(Stored data entries)
- Opening Delimiter -

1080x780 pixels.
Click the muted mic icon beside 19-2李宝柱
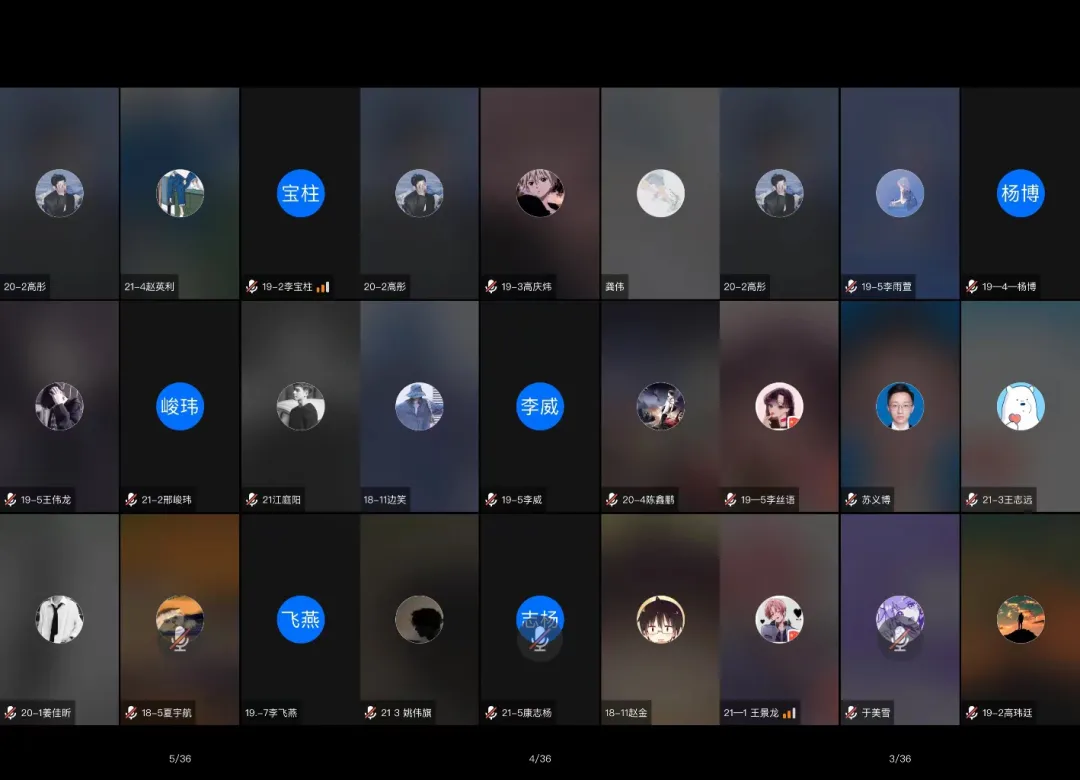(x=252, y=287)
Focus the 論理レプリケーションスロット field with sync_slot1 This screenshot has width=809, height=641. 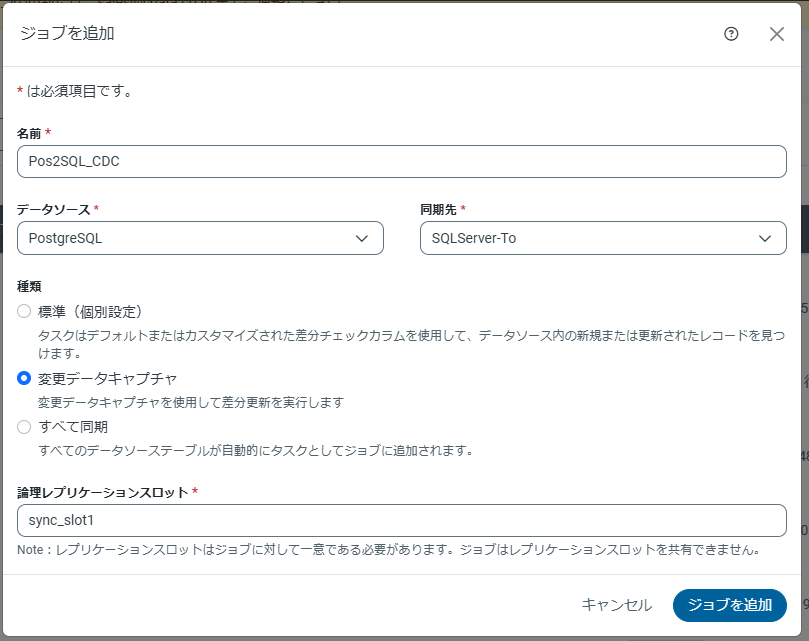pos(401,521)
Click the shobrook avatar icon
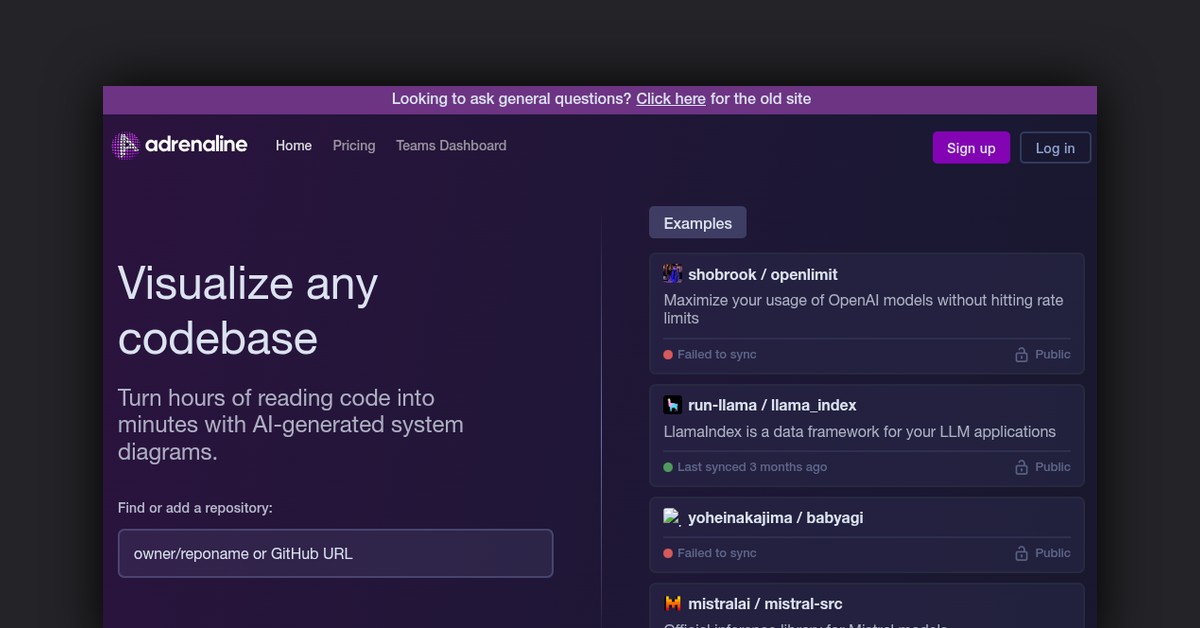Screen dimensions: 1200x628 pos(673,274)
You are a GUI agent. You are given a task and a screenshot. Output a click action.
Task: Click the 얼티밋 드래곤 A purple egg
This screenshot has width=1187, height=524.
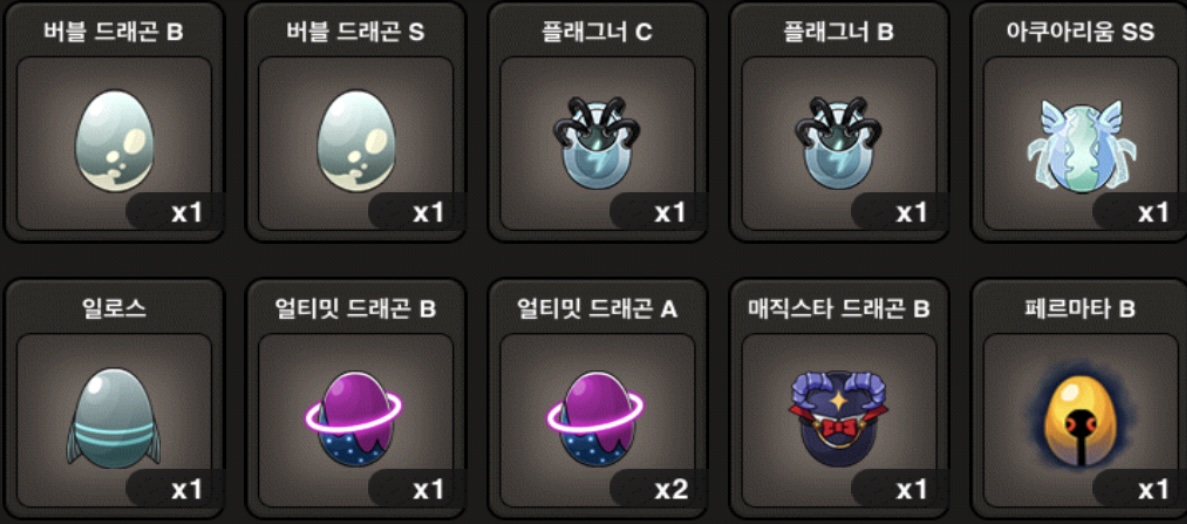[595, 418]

- Closing Delimiter -

PROBLEM TO SOLVE:
The result is an exact copy of the lines from the one holding "Task: Click the 얼티밋 드래곤 A purple egg" through the final line of the data above, both ends included, minus the pictures.

OUTPUT FOR THIS EXERCISE:
Task: Click the 얼티밋 드래곤 A purple egg
This screenshot has width=1187, height=524.
[595, 418]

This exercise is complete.